* begin *
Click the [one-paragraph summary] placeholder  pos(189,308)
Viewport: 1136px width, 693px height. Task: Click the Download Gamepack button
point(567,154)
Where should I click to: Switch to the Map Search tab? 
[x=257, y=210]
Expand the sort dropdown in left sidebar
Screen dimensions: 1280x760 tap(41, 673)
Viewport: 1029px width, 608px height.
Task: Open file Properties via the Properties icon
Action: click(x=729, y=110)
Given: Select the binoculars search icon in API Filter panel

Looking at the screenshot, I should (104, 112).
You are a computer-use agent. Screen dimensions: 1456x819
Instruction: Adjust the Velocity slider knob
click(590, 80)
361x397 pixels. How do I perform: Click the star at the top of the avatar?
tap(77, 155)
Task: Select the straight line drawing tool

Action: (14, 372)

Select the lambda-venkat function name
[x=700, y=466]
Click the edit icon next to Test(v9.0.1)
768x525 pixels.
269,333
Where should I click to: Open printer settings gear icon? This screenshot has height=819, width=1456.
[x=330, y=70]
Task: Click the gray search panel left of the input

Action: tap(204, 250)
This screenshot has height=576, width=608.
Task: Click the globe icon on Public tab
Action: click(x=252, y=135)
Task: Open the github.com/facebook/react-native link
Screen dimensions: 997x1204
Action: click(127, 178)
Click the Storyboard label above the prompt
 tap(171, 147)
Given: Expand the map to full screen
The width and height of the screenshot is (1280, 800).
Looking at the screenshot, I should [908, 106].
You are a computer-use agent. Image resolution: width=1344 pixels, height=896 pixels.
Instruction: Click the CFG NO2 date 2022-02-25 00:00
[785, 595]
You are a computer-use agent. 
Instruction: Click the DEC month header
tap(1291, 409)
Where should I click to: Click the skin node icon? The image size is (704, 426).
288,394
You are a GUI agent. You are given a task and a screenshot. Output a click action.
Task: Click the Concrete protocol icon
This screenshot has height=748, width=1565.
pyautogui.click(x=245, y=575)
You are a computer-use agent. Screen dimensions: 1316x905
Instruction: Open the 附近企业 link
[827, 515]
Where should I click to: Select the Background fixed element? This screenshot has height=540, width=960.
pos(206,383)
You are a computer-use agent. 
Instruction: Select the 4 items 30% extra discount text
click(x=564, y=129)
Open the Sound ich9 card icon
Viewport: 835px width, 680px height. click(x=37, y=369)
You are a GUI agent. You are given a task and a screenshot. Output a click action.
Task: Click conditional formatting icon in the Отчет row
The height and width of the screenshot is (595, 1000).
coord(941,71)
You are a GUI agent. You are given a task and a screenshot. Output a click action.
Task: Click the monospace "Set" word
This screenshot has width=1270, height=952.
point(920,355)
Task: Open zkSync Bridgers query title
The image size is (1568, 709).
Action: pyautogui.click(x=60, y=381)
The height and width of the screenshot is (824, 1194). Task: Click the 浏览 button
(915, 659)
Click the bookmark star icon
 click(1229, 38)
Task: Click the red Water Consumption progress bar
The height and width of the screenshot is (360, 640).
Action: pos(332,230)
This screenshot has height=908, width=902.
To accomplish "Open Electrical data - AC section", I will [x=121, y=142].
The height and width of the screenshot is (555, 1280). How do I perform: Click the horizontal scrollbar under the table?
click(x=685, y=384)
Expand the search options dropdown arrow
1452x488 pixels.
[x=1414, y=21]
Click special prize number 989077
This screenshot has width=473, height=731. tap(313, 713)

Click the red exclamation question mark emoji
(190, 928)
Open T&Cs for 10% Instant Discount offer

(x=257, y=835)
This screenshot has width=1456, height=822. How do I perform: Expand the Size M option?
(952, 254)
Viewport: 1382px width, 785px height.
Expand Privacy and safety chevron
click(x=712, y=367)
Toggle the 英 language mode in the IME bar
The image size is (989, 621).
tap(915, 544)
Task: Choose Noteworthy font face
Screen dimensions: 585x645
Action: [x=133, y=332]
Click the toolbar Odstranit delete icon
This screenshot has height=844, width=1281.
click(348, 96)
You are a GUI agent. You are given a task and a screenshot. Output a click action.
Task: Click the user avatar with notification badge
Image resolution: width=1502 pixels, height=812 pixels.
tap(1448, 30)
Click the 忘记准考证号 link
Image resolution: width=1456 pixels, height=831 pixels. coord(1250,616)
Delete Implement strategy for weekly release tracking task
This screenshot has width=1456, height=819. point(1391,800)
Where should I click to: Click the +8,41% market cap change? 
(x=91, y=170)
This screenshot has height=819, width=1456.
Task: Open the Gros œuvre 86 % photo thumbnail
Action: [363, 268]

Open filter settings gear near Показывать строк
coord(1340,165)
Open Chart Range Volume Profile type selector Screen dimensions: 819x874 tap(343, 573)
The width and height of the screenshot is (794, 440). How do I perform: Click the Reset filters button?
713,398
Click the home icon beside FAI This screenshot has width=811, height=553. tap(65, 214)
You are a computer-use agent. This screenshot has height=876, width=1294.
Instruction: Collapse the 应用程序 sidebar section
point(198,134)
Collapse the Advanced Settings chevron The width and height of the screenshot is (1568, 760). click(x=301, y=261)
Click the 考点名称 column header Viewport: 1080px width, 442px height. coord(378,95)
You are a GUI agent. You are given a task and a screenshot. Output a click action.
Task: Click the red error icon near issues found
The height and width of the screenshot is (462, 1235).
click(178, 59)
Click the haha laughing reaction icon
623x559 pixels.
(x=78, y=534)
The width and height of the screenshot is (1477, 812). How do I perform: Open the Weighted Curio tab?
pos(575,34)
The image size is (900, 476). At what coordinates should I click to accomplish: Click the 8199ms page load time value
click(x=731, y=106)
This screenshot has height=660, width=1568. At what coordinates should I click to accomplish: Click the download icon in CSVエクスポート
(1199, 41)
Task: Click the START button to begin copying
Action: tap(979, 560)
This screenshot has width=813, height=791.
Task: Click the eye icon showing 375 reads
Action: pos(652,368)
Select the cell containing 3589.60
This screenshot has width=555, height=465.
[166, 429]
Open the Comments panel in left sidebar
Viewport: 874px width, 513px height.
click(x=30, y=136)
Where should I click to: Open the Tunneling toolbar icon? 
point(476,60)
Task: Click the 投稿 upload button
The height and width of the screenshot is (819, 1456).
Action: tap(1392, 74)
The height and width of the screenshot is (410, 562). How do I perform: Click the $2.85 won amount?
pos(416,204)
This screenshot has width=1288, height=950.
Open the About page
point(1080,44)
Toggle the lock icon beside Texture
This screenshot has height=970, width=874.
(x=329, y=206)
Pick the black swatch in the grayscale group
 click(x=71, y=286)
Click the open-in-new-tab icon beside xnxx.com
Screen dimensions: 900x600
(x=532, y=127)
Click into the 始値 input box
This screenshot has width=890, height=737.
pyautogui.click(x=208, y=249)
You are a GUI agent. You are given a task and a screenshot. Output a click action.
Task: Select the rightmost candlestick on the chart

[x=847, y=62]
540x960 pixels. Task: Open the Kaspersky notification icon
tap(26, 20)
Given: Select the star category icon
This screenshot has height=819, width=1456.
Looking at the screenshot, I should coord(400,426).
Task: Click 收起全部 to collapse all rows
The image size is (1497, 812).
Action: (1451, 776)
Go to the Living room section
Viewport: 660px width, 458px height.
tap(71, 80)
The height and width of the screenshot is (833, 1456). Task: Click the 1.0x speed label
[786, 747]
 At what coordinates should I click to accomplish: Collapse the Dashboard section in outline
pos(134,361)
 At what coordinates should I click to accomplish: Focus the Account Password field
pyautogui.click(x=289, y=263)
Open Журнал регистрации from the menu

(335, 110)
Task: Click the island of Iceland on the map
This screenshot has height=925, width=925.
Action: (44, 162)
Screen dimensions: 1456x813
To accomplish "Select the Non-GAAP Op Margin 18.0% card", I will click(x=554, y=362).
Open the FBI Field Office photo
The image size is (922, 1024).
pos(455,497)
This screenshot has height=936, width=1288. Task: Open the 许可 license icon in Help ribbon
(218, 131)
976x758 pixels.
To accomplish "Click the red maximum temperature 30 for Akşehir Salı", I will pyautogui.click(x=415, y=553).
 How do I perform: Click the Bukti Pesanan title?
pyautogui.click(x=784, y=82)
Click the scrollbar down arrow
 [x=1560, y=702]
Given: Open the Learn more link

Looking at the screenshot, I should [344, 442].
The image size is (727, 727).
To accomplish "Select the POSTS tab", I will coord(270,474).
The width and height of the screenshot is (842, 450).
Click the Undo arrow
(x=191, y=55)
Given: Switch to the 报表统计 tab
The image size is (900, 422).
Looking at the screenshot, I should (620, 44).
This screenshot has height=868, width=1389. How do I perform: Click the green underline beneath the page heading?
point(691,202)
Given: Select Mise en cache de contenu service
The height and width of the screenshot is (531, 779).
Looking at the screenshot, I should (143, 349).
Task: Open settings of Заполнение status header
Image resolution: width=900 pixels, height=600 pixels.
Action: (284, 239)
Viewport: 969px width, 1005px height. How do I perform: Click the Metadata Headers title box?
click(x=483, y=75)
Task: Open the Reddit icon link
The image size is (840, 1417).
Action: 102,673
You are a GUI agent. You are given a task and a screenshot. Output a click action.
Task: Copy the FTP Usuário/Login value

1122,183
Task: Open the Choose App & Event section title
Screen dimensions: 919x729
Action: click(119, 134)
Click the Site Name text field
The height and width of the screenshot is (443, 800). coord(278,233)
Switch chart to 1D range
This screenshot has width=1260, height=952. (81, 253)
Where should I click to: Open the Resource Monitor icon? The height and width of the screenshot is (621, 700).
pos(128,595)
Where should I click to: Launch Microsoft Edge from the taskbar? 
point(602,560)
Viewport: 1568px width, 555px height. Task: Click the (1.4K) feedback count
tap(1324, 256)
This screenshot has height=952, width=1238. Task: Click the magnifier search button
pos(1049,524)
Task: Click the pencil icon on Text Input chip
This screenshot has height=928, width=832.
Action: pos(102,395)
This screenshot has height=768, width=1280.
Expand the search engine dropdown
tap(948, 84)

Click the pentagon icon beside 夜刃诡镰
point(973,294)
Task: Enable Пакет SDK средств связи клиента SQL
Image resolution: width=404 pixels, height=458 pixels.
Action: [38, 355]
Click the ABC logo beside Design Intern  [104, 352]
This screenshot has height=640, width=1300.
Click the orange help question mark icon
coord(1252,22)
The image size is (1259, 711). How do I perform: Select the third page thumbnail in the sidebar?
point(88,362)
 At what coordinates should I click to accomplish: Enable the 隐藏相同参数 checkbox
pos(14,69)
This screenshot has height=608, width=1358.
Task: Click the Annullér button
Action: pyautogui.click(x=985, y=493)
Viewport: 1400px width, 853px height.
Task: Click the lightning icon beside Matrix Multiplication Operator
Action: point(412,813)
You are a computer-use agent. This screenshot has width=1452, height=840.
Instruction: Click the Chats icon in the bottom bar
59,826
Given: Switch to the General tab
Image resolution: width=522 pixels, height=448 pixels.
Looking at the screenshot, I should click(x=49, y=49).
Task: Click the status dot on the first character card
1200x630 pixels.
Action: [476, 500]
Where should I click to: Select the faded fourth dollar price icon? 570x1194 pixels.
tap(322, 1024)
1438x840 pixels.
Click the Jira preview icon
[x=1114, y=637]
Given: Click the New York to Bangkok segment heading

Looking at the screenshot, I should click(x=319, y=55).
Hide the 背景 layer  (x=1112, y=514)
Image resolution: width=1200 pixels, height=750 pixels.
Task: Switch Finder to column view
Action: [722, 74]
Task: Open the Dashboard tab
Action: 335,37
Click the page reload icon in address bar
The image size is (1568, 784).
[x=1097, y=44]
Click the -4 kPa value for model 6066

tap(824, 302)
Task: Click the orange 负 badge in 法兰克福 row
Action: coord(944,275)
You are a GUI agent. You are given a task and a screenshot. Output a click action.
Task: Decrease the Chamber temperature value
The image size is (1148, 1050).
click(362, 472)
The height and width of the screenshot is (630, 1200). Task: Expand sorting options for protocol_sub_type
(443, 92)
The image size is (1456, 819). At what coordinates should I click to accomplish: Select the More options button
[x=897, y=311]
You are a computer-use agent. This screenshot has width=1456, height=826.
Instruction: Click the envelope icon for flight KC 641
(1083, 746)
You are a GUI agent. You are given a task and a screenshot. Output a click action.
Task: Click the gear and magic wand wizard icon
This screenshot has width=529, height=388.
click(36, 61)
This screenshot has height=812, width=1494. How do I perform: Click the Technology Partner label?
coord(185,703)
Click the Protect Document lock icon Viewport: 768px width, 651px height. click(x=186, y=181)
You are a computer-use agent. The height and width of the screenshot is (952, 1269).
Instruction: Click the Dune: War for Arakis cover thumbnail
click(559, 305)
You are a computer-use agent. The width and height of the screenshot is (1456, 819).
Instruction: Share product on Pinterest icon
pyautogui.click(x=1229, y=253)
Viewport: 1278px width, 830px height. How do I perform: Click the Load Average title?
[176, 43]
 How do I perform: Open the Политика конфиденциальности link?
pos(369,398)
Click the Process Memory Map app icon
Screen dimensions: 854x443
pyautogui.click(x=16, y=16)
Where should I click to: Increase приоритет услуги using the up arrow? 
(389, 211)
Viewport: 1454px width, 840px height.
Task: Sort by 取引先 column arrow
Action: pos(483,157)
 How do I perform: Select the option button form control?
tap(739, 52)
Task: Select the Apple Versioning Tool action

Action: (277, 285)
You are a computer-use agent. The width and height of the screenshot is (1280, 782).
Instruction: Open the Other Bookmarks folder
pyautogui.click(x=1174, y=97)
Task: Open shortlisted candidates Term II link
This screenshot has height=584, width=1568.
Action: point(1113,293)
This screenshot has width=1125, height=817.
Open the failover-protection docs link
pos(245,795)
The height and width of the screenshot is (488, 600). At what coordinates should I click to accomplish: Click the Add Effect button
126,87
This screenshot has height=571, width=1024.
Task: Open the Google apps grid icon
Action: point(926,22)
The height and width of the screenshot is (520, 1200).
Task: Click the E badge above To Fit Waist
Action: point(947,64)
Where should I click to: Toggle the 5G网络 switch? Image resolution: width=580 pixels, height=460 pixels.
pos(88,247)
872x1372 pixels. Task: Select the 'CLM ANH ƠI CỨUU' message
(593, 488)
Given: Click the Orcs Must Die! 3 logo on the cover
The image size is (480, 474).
* end *
Short problem: Rewrite the lines above as a numbered list, starting at the line that contains "How do I perform: Select the option" and running through the last line, and leave out any blank lines.

Solution:
1.  How do I perform: Select the option button form control?
2. tap(739, 52)
3. Task: Select the Apple Versioning Tool action
4. Action: (277, 285)
5. You are a computer-use agent. The width and height of the screenshot is (1280, 782).
6. Instruction: Open the Other Bookmarks folder
7. pyautogui.click(x=1174, y=97)
8. Task: Open shortlisted candidates Term II link
9. This screenshot has height=584, width=1568.
10. Action: point(1113,293)
11. This screenshot has width=1125, height=817.
12. Open the failover-protection docs link
13. pos(245,795)
14. The height and width of the screenshot is (488, 600). At what coordinates should I click to accomplish: Click the Add Effect button
15. 126,87
16. This screenshot has height=571, width=1024.
17. Task: Open the Google apps grid icon
18. Action: point(926,22)
19. The height and width of the screenshot is (520, 1200).
20. Task: Click the E badge above To Fit Waist
21. Action: point(947,64)
22. Where should I click to: Toggle the 5G网络 switch? Image resolution: width=580 pixels, height=460 pixels.
23. pos(88,247)
24. 872x1372 pixels. Task: Select the 'CLM ANH ƠI CỨUU' message
25. (593, 488)
26. Given: Click the Orcs Must Die! 3 logo on the cover
27. The image size is (480, 474).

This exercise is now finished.